Things to Consider When Selecting an Industrial Photoelectric Sensor

Oct. 7, 2024
This article compares three types of photoelectric sensors—through-beam, retroreflective and diffused—used in industrial applications to detect object presence.

Simply put, sensors are the eyes and ears of industrial automation. Regardless of the application, automation is simply not possible in today’s manufacturing process without sensors. There are many different ways in which we measure our environment through sensors. Whether that is vibration, object detection, temperature or humidity, speed, strain or a hundred other different sensing technologies, sensors enable the world of industrial automation. One of the many different sensor technologies available is photoelectric sensors.

Photoelectric sensors are used in industrial applications to detect object presence. There are three types: through-beam, retroreflective and diffused. Depending on the sensor type, they can be used to detect materials such as wood, plastic, metal and glass.

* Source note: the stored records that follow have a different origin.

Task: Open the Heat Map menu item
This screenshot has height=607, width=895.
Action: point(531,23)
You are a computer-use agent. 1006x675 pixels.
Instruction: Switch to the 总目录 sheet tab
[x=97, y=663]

READ MORE: Advanced Sensor Technologies Promote Safer, More Efficient Manufacturing Processes

Through-beam sensors utilize a transmitter node and a receiver node. The transmitter will be on one side of the beam, the receiver on the other. These two must be in alignment without obstructing the beam to work. With retroreflective, the sensor contains both the transmitter and receiver in the same unit. The sensor emitter projects the beam to a reflector. The reflector is aligned to reflect the beam back into the receiver.

In a diffused reflective sensor, the sensor again contains both transmitter and receiver in one unit. However, instead of needing a reflector to return the beam to the receiver, the sensor is directed at an object and the light returns to the receiver.

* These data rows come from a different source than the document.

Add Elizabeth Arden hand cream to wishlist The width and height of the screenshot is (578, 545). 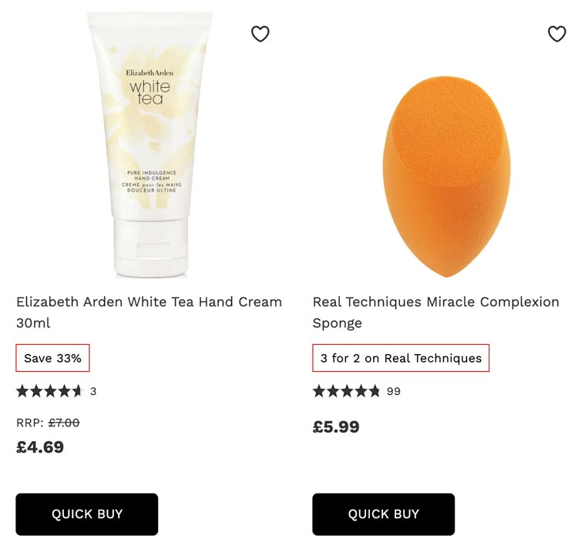coord(260,34)
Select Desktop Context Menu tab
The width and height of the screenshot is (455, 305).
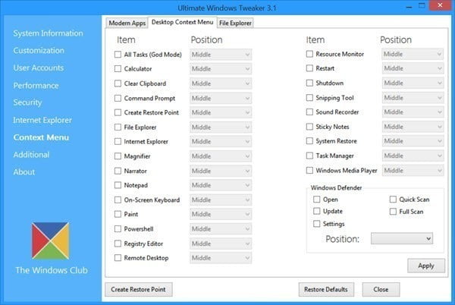point(182,23)
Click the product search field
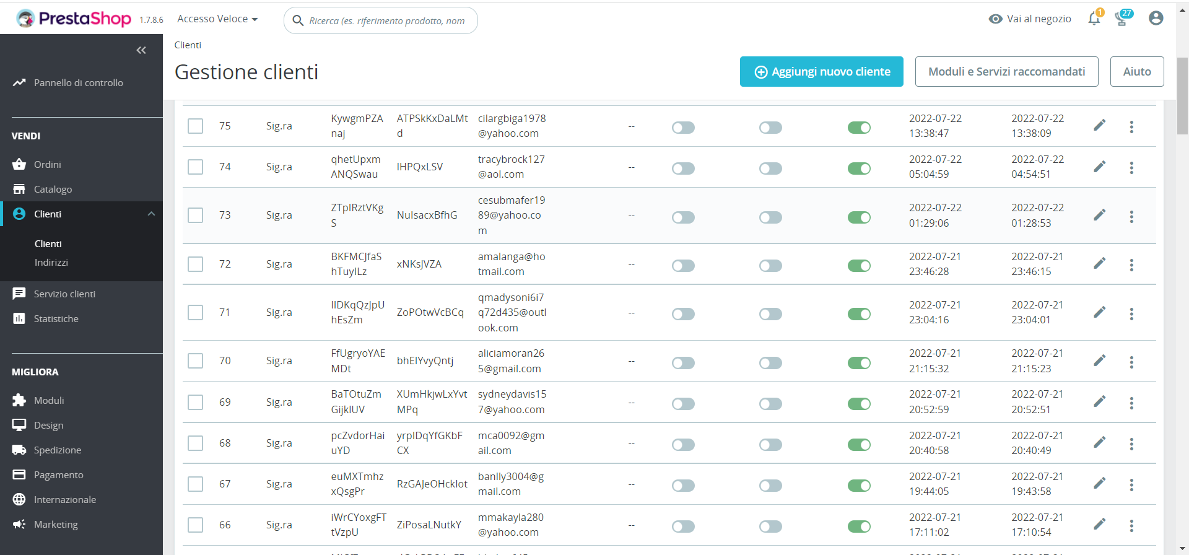 tap(387, 21)
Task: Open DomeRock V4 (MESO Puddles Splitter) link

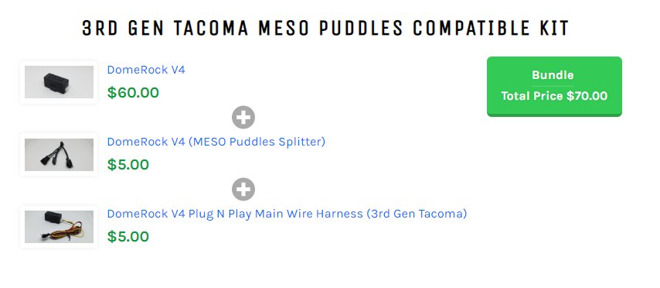Action: [x=216, y=142]
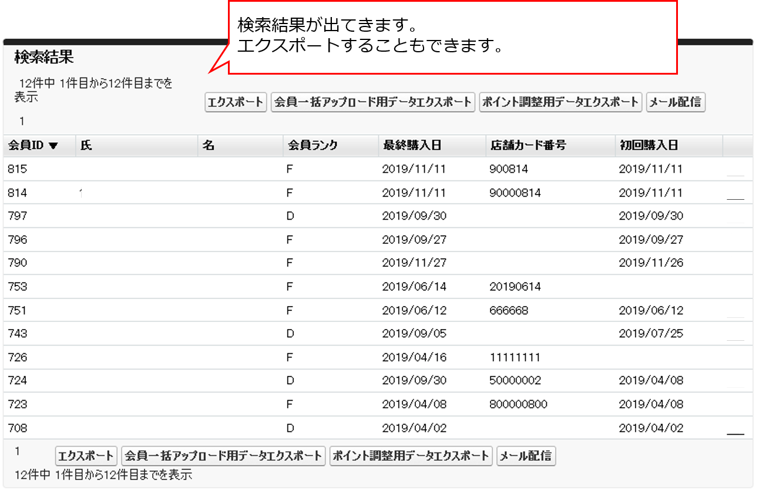Open メール配信 below the results table
Image resolution: width=759 pixels, height=490 pixels.
pos(526,456)
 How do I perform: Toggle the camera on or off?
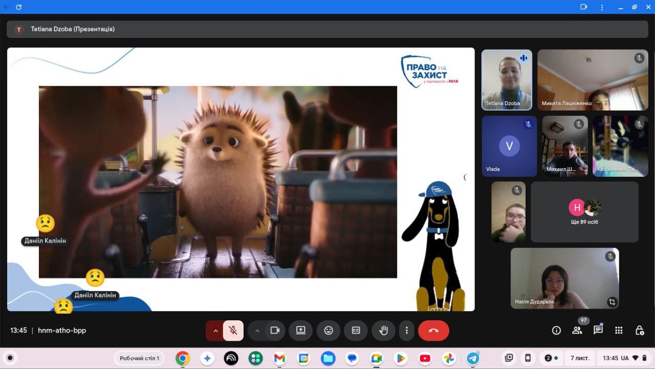[x=275, y=331]
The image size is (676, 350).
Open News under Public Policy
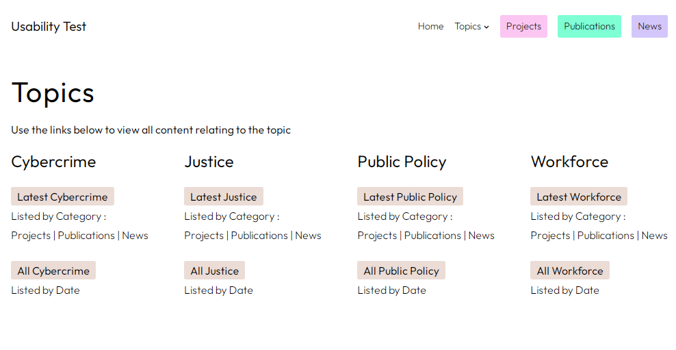pos(481,236)
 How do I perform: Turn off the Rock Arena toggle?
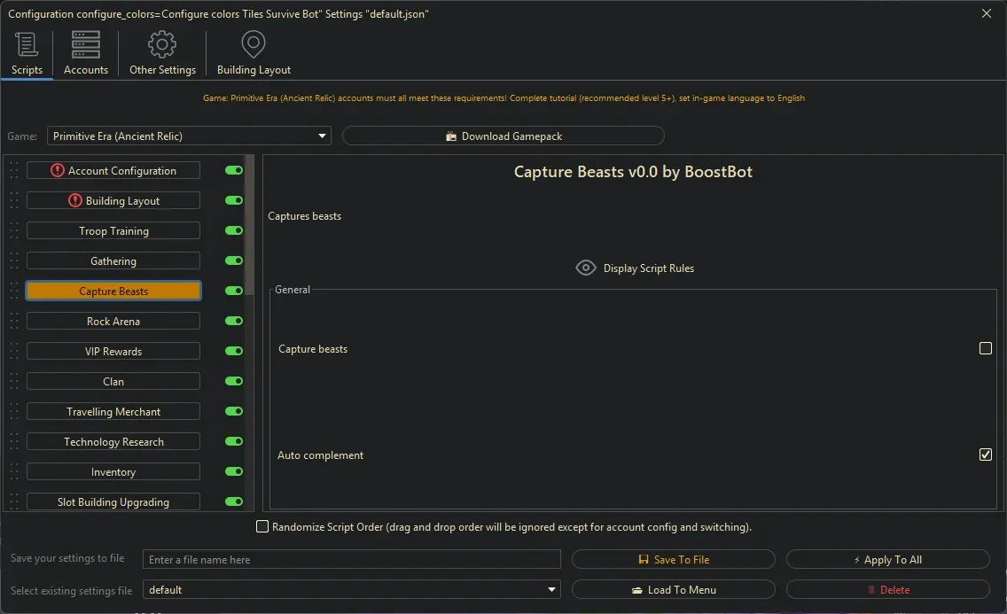pos(234,321)
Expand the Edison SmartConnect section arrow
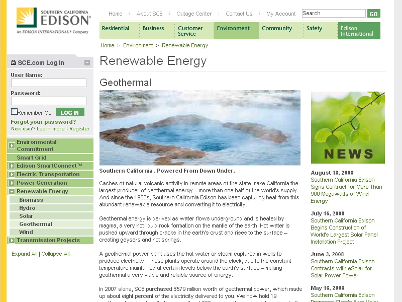Viewport: 402px width, 302px height. coord(12,166)
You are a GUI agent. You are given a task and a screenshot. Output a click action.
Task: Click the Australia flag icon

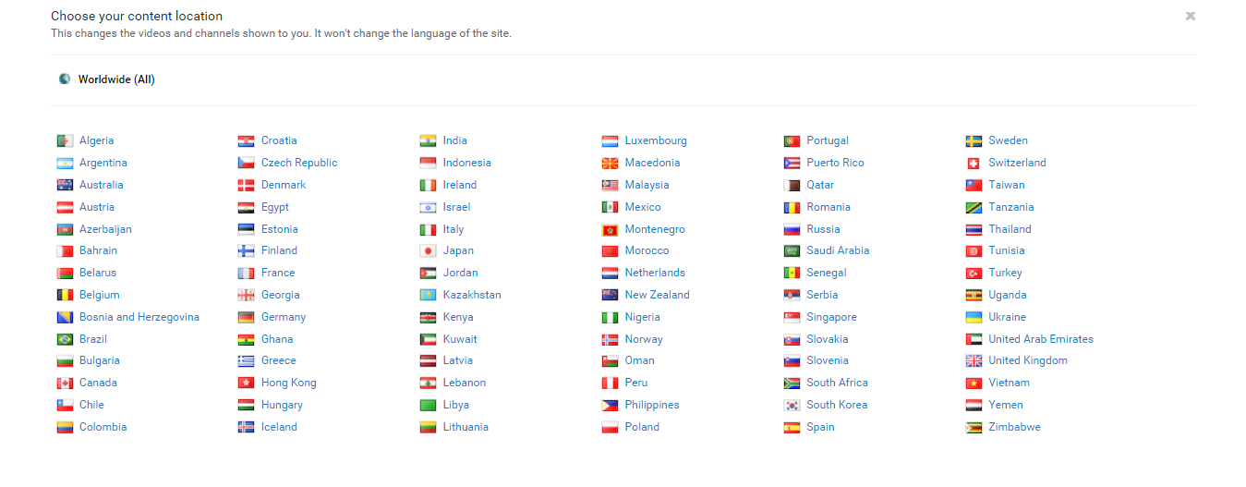click(65, 186)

There are advantages and disadvantages to each sensor type. With a through-beam sensor, longer range, reliability and higher accuracy can be achieved. Areas such as wide door openings (e.g., garage doors or wide conveyors) can be monitored. This is due to light only needing to travel in one direction.

There are some disadvantages as well. For example, the cost is higher due to the need for multiple components being able to detect through thin, clear objects due to light refraction. With the need for two modules, setup can be more difficult as well. Factors like mounting space requirements, cable management and alignment can prove to be a challenge, depending on the application.

With retroreflective, the cost is lower and setup is easier, having only one module and a reflector. There is no need for additional cabling and power and alignment is easier, but distance becomes shorter. Applications for retroreflective include baggage conveyors at airports, vehicle detection at toll gates and some material handling applications.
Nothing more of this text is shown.